Stored data:

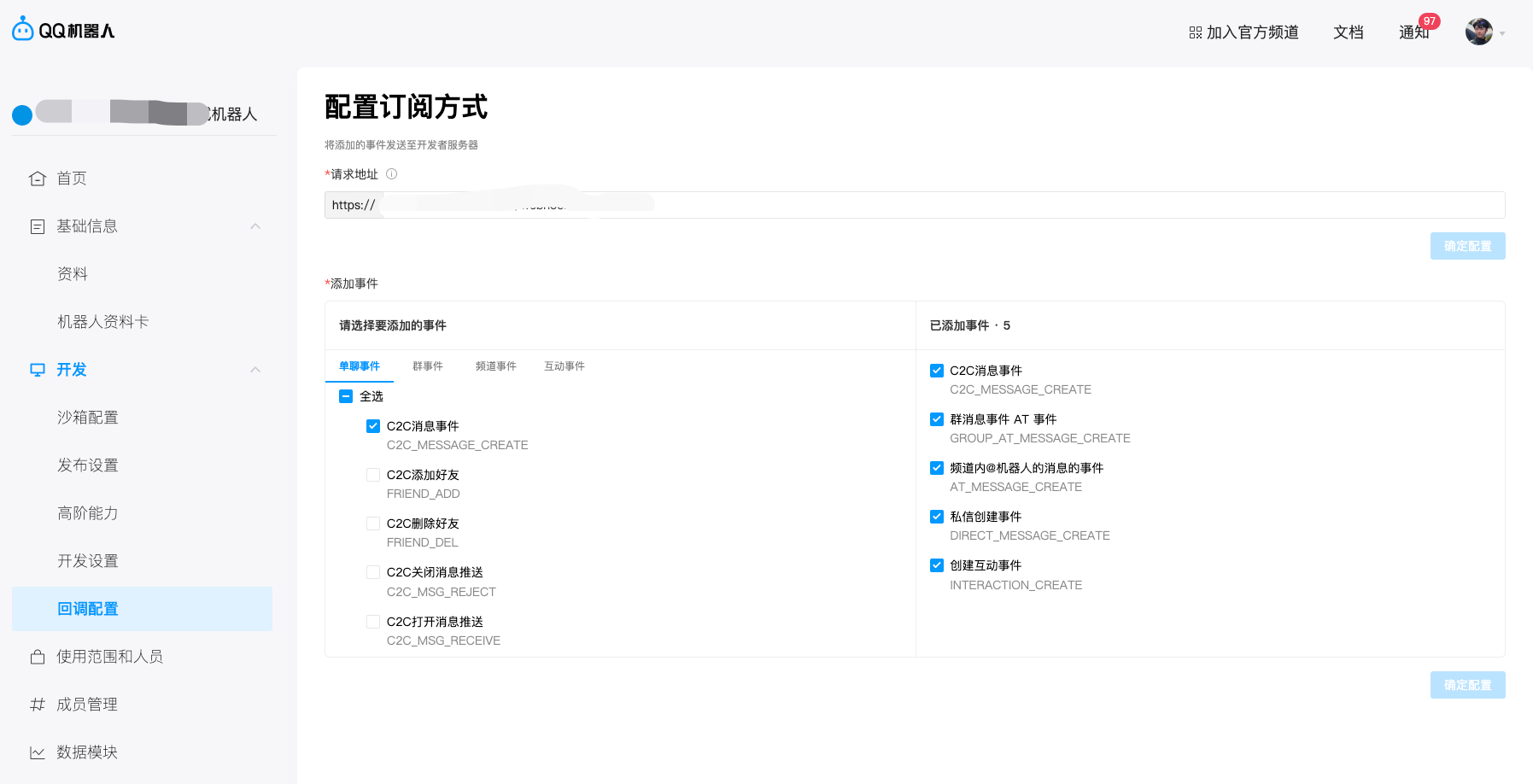Open the 文档 link in header
The height and width of the screenshot is (784, 1533).
click(x=1348, y=32)
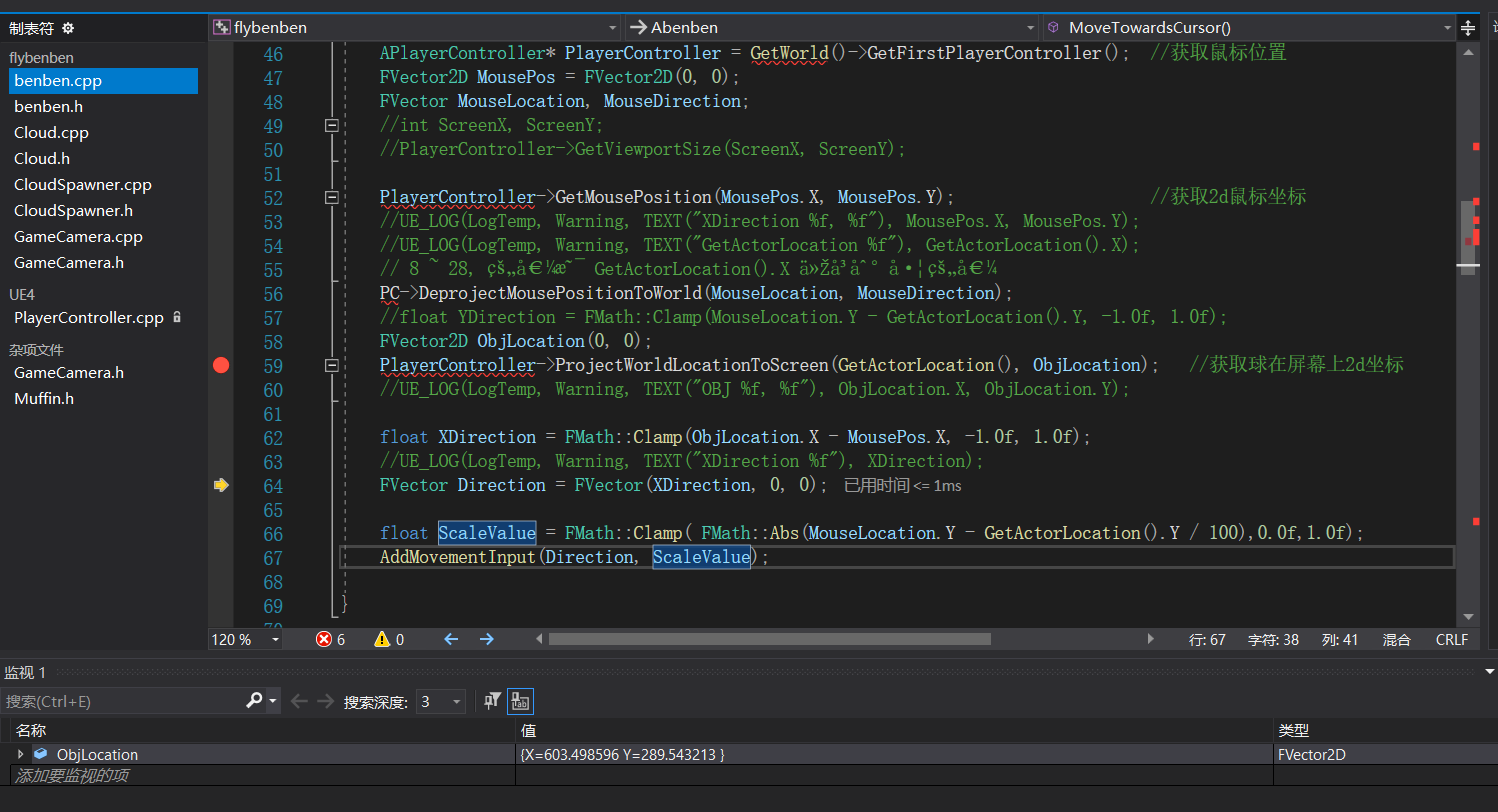Navigate backward with the blue left arrow

click(451, 639)
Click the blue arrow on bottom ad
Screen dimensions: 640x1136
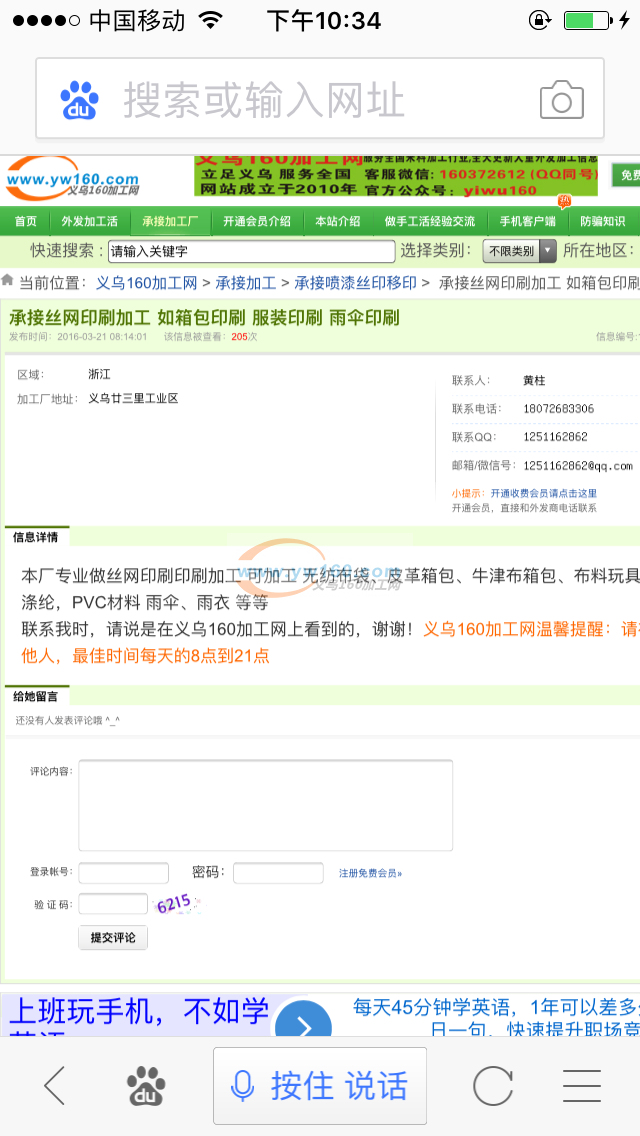tap(302, 1025)
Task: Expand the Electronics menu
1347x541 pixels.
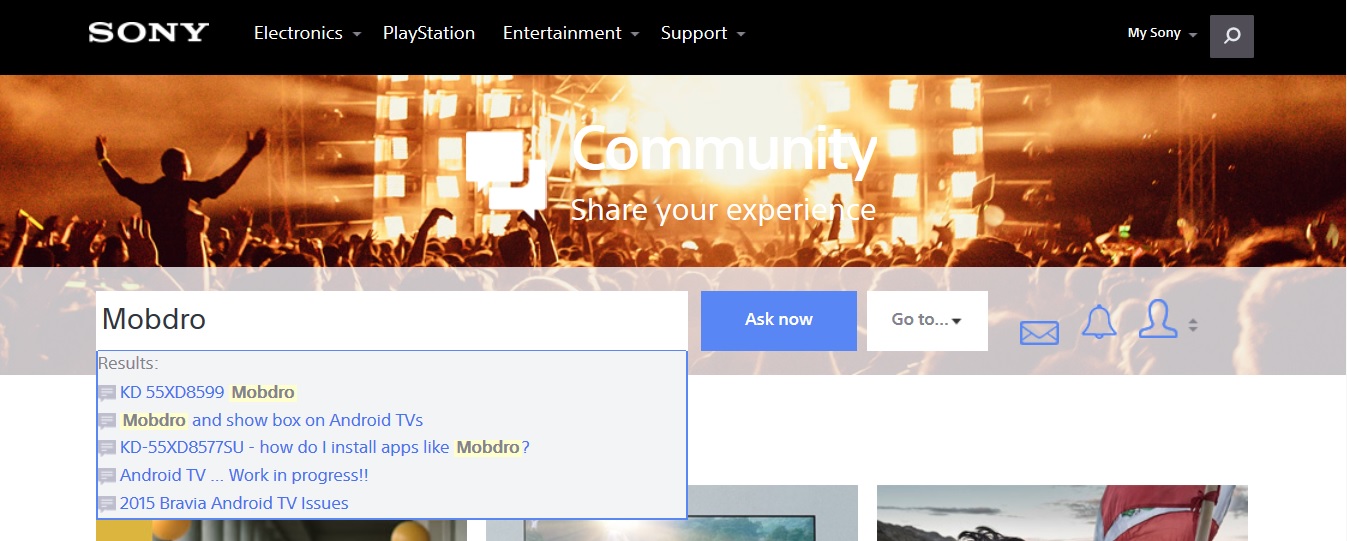Action: point(307,33)
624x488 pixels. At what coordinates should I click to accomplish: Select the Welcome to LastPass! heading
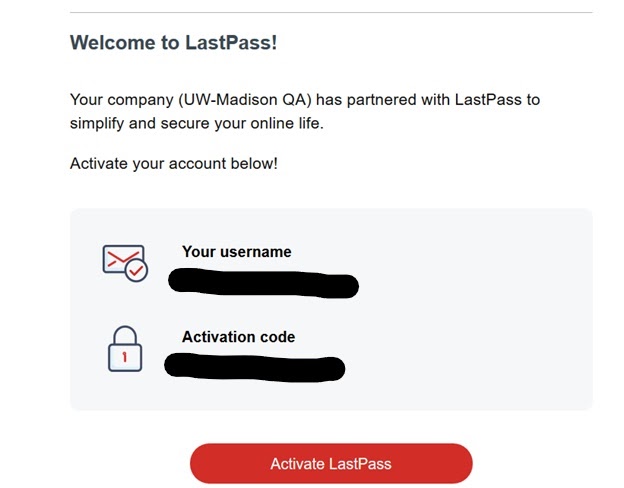[x=174, y=43]
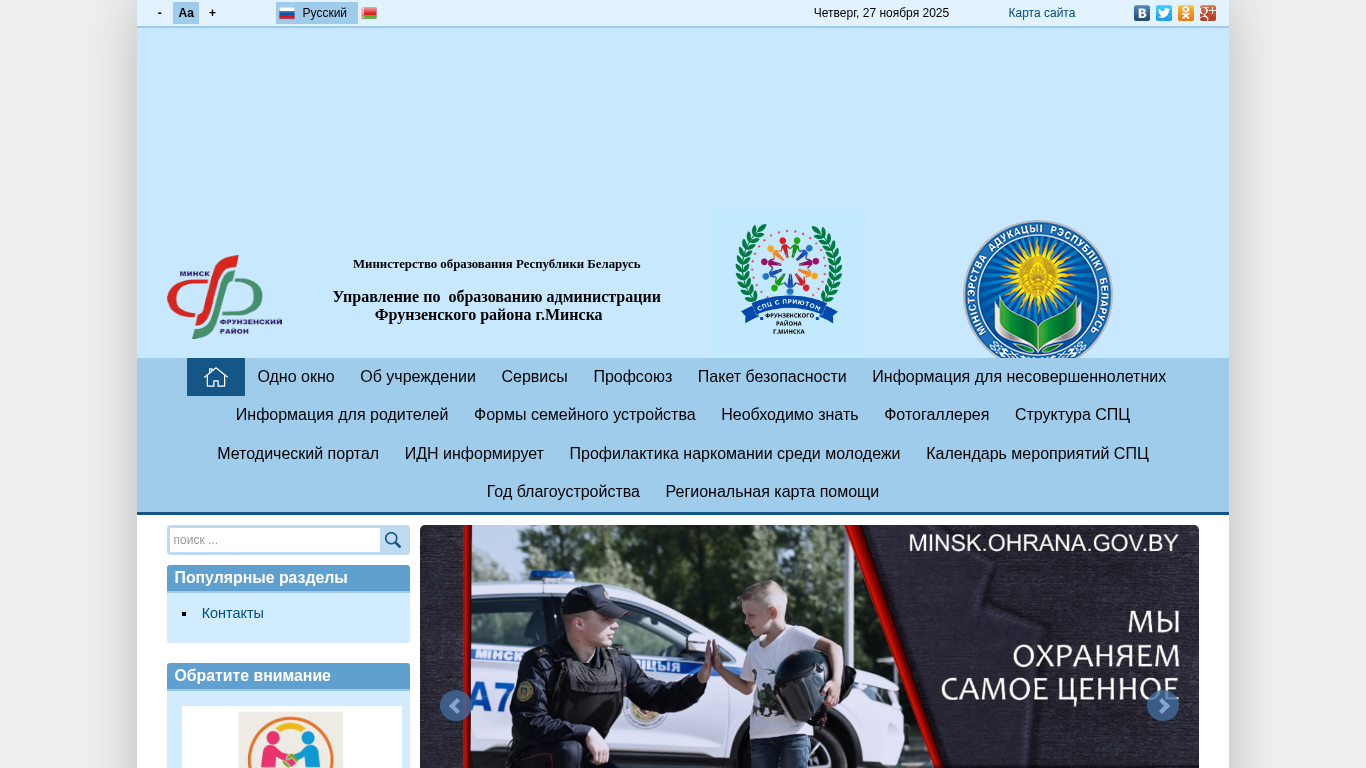Share page via Twitter icon
The image size is (1366, 768).
1163,13
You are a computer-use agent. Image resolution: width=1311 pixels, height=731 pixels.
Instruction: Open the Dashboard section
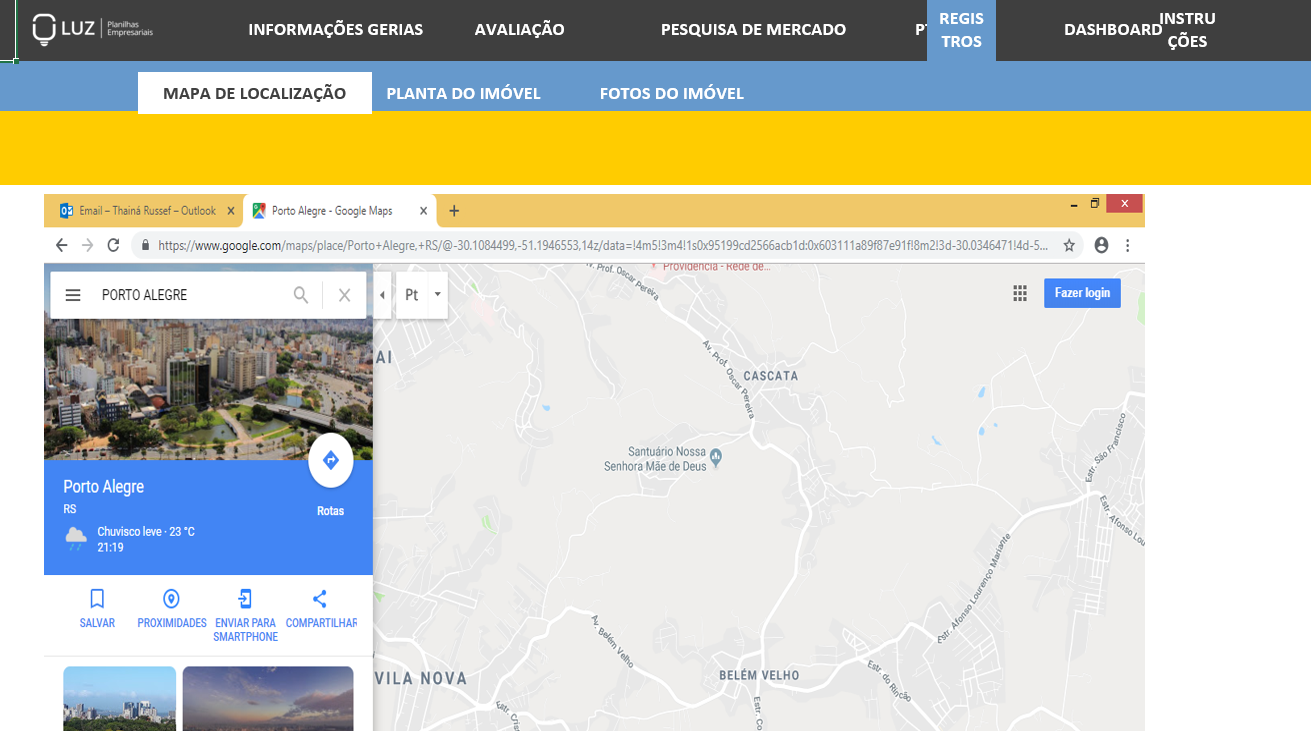1112,30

What to produce: In the records above, find the line containing "Screen dimensions: 640x1136", then please restate it and each line after it word for word, pictures excluded.

Result:
Screen dimensions: 640x1136
tap(302, 1025)
Task: Expand the Electronics menu
1347x541 pixels.
Action: point(307,33)
624x488 pixels. At what coordinates should I click to accomplish: Select the Welcome to LastPass! heading
[x=174, y=43]
Share page via Twitter icon
The image size is (1366, 768).
1163,13
You are a computer-use agent. Image resolution: width=1311 pixels, height=731 pixels.
Instruction: Open the Dashboard section
1112,30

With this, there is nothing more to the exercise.